*** PAGE EXTRACT
Step 3 Find Q1.  47 is the value in the center of the lower 50% of the data, so Q1 = 47.

30, 39, 47, 48, 78

Step 4 Find Q3.  164 is the value in the center of the top 50% data, so Q3 = 164.

89, 138, 164, 215, 296

Step 5 Draw a scale for the data on the x axis.

Step 6 Located the lowest value, Q1, median, Q3, and the highest value on the scale.

Step 7 Draw a box around Q1 and Q3, draw a vertical line through the median, and connect the upper value and the lower value to the box. See the figure below

boxplot example



Modified Boxplot Example

A modified boxplot (or modified box-and-whisker plot) is a plot that shows the center, spread, and skewness of a data set. It is constructed by drawing a box and two whiskers that use the median, the first quartile, the third quartile, and the smallest and the largest values in the data set between the lower and the upper inner fences. boxplot example The data is skewed.

EXAMPLE,: The following data are the incomes (in thousands of dollars) for a sample of 12 households.
******
*** DATA SECTION
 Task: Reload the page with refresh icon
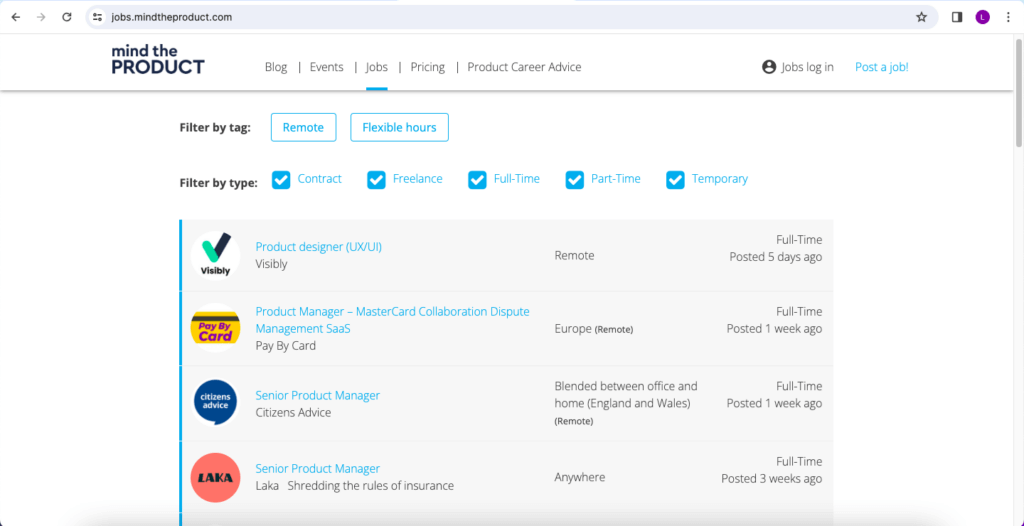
******
REQUIREMENTS -
- a) Answer these from the boxplot page:
(i) What value is given for Q1?
(ii) What value is given for Q3?
(iii) How many households are in the income sample?
- b) Name every value that Step 6 of the boxplot page says to locate on the scale.
- c) Rewrite the boxplot page, everything from "Step 3 Find" down to "on the scale.", putting "number line" in place of "scale".

SOLUTIONS TO THE EXERCISE -
- a)
(i) 47
(ii) 164
(iii) 12

- b) The lowest value, Q1, the median, Q3, and the highest value.

- c)
Step 3 Find Q1.  47 is the value in the center of the lower 50% of the data, so Q1 = 47.

30, 39, 47, 48, 78

Step 4 Find Q3.  164 is the value in the center of the top 50% data, so Q3 = 164.

89, 138, 164, 215, 296

Step 5 Draw a number line for the data on the x axis.

Step 6 Located the lowest value, Q1, median, Q3, and the highest value on the number line.